Comment on This guy parked his car on the sidewalk, right outside a school
tal@lemmy.today 2 weeks ago
This is New York City, and from the Google Street View image, it looks like there’s not a lot of street parking there.
My guess is that a number of cities with a lot of density, like NYC, probably should mandate a certain amount of public parking garage space for users in an area. Multistory parking garage space isn’t cheap, but using up street space via committing space to street parking also has costs in terms of congestion, even if the business owner doesn’t bear the costs.
deegeese@sopuli.xyz 2 weeks ago
tal@lemmy.today 2 weeks ago
No. What in my comment gave you that impression?
deegeese@sopuli.xyz 2 weeks ago
Saying it’s a lack of street parking.
scrubbles@poptalk.scrubbles.tech 2 weeks ago
Or, rather than giving out free taxpayer funded subsidized parking, they could… Not drive there.
We already have parking mandates in most cities. It’s why all of America looks the same, flat spread out big box suburban nowheres. Parking mandates have been proven not to work and the methodology behind them at best is complete guesswork.
The solution is for people to have other options besides driving.
axexrx@lemmy.world 2 weeks ago
My town requires a certain amount of onstreet parking be alotted based on number of houses on a road. Iirc it works out to about one car length per 3 houses. I live on a narrow one way road, (parking only on the right hand side, but houses on both sides- the road is too narrow so a driveway on the left becomes inaccessible with a car parked across it on the right) that has now hit its maximum on non parking areas, which has started to have an interesting effect; one house was demoed and rebuilt with a garage included. They were not allowed to have the driveway open onto our road, as that would necessitate a yellow line in front of it, and ended up having to spend ~$1M to buy access rights to connect through the neighbor on the other side’s property.

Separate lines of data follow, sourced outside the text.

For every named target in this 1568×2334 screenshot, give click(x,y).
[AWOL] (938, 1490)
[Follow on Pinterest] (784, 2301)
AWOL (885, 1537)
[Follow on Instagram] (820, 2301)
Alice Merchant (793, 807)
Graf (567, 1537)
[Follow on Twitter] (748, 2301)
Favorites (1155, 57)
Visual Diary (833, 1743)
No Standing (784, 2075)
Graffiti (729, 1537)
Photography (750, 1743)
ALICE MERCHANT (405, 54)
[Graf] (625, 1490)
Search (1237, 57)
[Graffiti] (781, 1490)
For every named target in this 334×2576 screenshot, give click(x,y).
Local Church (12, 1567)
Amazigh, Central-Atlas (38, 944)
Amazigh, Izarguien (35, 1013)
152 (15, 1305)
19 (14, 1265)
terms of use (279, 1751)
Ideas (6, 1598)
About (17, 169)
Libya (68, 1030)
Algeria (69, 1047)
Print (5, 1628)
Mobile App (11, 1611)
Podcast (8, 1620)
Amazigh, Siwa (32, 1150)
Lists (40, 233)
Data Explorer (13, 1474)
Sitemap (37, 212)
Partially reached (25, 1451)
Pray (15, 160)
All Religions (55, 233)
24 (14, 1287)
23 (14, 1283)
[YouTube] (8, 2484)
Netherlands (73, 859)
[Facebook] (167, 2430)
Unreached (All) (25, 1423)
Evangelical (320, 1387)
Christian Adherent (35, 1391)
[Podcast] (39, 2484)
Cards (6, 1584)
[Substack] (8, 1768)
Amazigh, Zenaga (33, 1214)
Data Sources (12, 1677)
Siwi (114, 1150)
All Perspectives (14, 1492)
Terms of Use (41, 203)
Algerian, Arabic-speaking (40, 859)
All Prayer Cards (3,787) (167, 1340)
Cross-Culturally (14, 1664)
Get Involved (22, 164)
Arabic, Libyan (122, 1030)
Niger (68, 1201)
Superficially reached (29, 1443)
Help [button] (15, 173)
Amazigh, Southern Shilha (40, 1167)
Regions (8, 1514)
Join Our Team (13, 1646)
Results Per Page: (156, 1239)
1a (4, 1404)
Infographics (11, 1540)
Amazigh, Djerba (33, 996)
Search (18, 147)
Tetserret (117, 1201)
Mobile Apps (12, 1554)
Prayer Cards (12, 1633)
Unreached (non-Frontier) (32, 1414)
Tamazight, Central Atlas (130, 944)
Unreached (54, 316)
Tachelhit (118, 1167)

There are currently 2 lots that could in theory be subdivided with new houses on them, that currently cannot be approved for building, because adding even one house would create the need for one new, impossible to eke out, on-street spot (even if they had a driveway, its about required parking for home service industries, guests, etc)
scrubbles@poptalk.scrubbles.tech 2 weeks ago
Same happens in commercial areas too. New businesses want to open, but due to parking mandates they have to demo other older buildings to be brought up to parking code. Asinine.
CompactFlax@discuss.tchncs.de 2 weeks ago
Or they could build and maintain a functional public transit network that allows people to get around without cars.
I see your point, but I think it’s a patch on a broken system - even as someone who primarily uses a car for transportation.
Personally, I think this person should be towed immediately. No excuse.
osaerisxero@kbin.melroy.org 2 weeks ago
If it's there that consistently, it might live there (is that a school over on the left?). But even schools that don't regularly collect students with dedicated school busses busses might want to have some for taking groups places, either transporting them between buildings in the district or for field trips or similar.